When I saw the pictures, I thought “Isn’t an older child in a stroller better than a lost child?”

The majority of pictures on the site seem to be taken in crowded amusements parks or cities, places where strapping in a kid perfectly old enough to walk but young enough to distractedly wander away is not a bad idea. Maybe overboard but not a terrible lapse in judgment.

I have also been in the presence of a hot, tired, and hungry kid.  If they haven’t used this creature at Guantanamo, they’re missing a out on an extremely effective torture method not banned by the Geneva Convention.  I have dreams of being the parent who looks at her child after the 80th complaint of tired legs and serenely says, “You are too big for a stroller,” but I know they’re just dreams.  I’ll cave.  I can only take so much whining and screaming.  I have a breaking point.  Be it a day out running errands or a 9 hour plane ride, I already know there will be circumstances in which I will cater to any demand as long as it keeps her quiet. And mommy sane.

Turns out the woman who created that site and the one who interviewed her are both childless!  Figures. It’s so easy to think there’s a clear “right way” when you are not the one who has to do it. I’m a pretty critical person but I’m now trying to give other parents a break.  As long as someone is feeding his child and not bathing it with bleach, I’ve got his back.  At least I’m trying to, because parenting is complicated.

So to the Mom I passed on the street holding the hand of a 4 year old using a pacifier, I understand.  Maybe it was the only way to get through your errands without constant screaming.  So no judgment without context.  That leopard print unitard, though?  That’s just tacky.
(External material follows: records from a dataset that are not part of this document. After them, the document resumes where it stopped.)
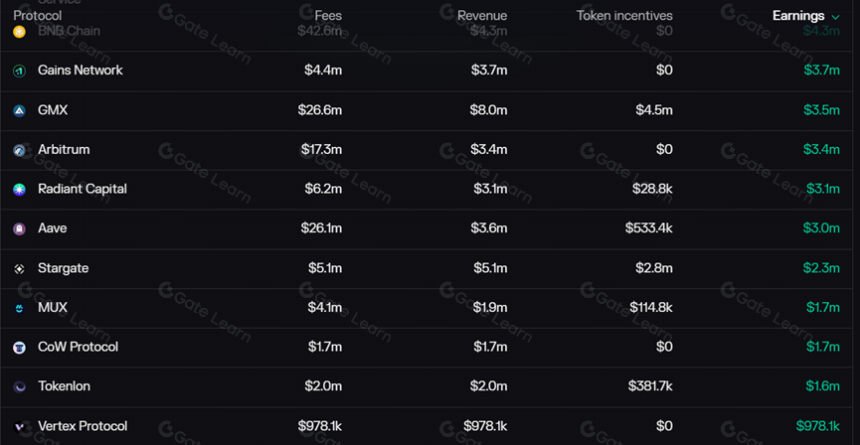Screen dimensions: 860x445
Task: Click the Radiant Capital icon
Action: 19,189
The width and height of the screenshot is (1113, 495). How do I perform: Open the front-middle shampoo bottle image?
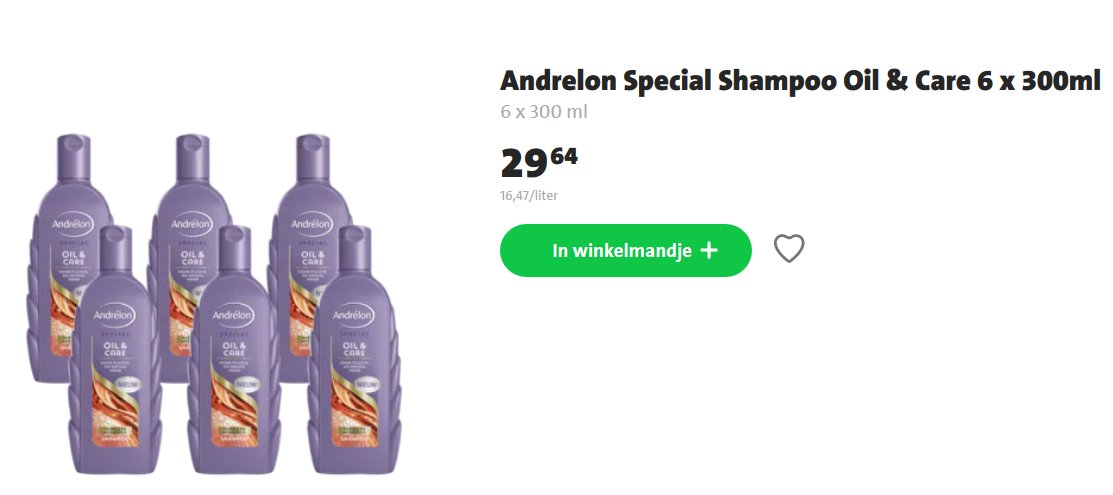tap(234, 350)
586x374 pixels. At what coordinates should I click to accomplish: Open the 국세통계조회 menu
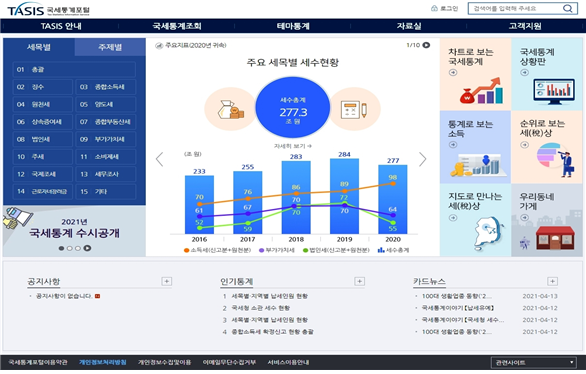[177, 26]
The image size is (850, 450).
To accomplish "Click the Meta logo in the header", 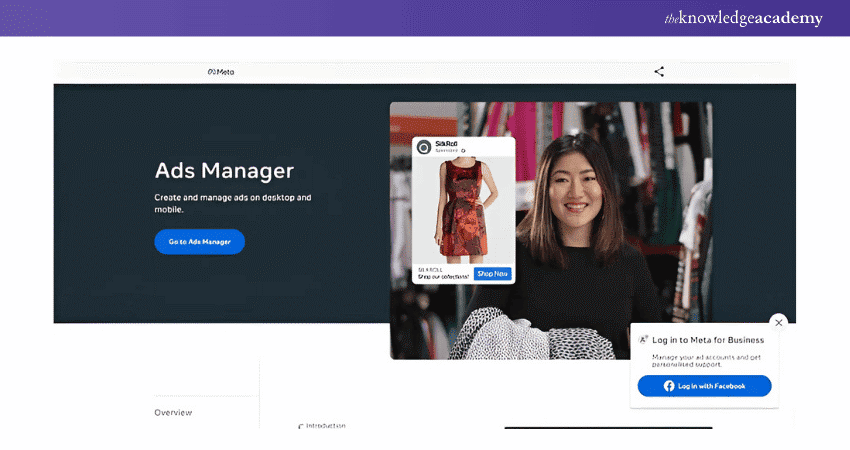I will [x=220, y=72].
UPDATE May 2015: It looks like Laura Miller, the creator of the tumbler site Too Big for Strollers, gave it up shortly after her interview in Salon.  Apparently, there were A LOT of angry parents who didn’t like someone without children passing judgement on them.  And on a personal note, I recently tried to get my 3 1/2 year-old daughter to start walking the five blocks to school. It lasted two weeks. Dang, that girl can put up a fight.  She’ll overthrow a dictator someday.  We compromised on a tricycle that I can take over and push if necessary.  I’ll try the walking again on her 4th birthday.